Passage shown
>>>>

People can be crazy and irrational both in and out of love. There’s a colossal stubbornness in any individual that can make meaningful connection of any kind absurdly difficult. The fact that we manage to muddle along in life in love in spite of all of this lies at the center of John  Patrick Shanley’s Outside Mullingar. Next Act Theatre opens its 2018-19 theatre season with a production of the comedic drama featuring a quartet of talented Milwaukee theatre veterans.

Set in rural Ireland, the play opens as a father and son muse on the passing of an old neighbor. James Pickering carries a whimsically playful apathy about him as the father...a man named Tony who is convinced that he hasn’t long to live. He fully accepts his impending death. It might as well casually written on a calendar somewhere. He has very defined ideas on how things will be handled after his death and he will not be moved. With Pickering’s charm, the character’s obstinance never comes across as cold. There’s a certainty about his performance that suggests a great depth worn from walking the same patch of land for many, many decades.

David Cecsarini puts in an earthy performance as his son Anthony--a man working the land who keeps largely to  himself. There’s some suggestion that Anthony might be suffering from a quiet bit of madness that his father keeps talking about. Cescarini does a brilliant job of playing caution against something far deeper in his psyche that he terrified to bring to the surface. It’s a very cleverly layered performance that casts some remarkable complexity into a character who could easily otherwise come across as being nothing more than socially inert.  

Carrie Hitchcock puts in a performance that is similarly layered in complexity. She’s playing the neighbor widow Aoife with a great warmth and stillness. Hitchcock’s thoughtful posture is highlighted by the very studied movements of a woman significantly older than she. Like Tony, she’s perfectly well ready for her own end and seems whimsically contented with the end of it all for her. Hitchcock plays at restful wit and wisdom. When it becomes apparent that Tony might not leave the farm to his son Anthony, Aoife casts some light into matters  that prove to be quite complicated. There may be some question of what will happen to Tony’s land, but Aoife is absolutely certain that HER farm will go to her daughter  Rosemary.

<<<<

Instructions for the task
According to the theater review, which company opens its 2018-19 season with Outside Mullingar?

Source information
>>>>

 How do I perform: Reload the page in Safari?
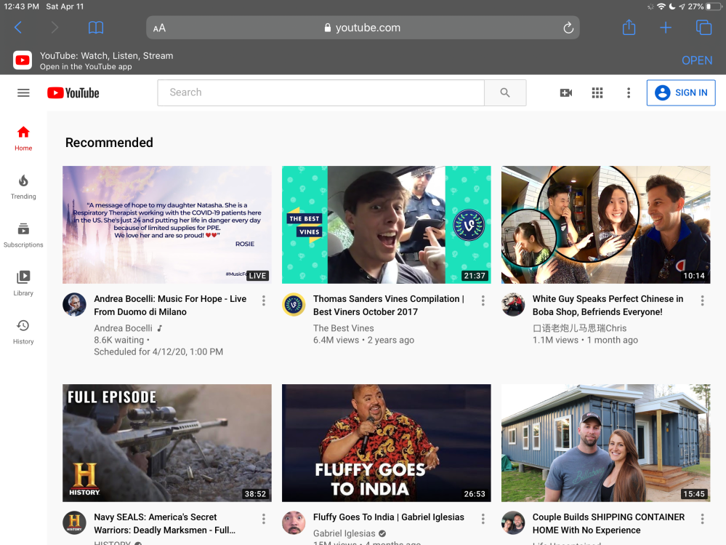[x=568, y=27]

<<<<
>>>>

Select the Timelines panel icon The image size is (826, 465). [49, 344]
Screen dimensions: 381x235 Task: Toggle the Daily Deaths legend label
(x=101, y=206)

<<<<

Output of the task
Next Act Theatre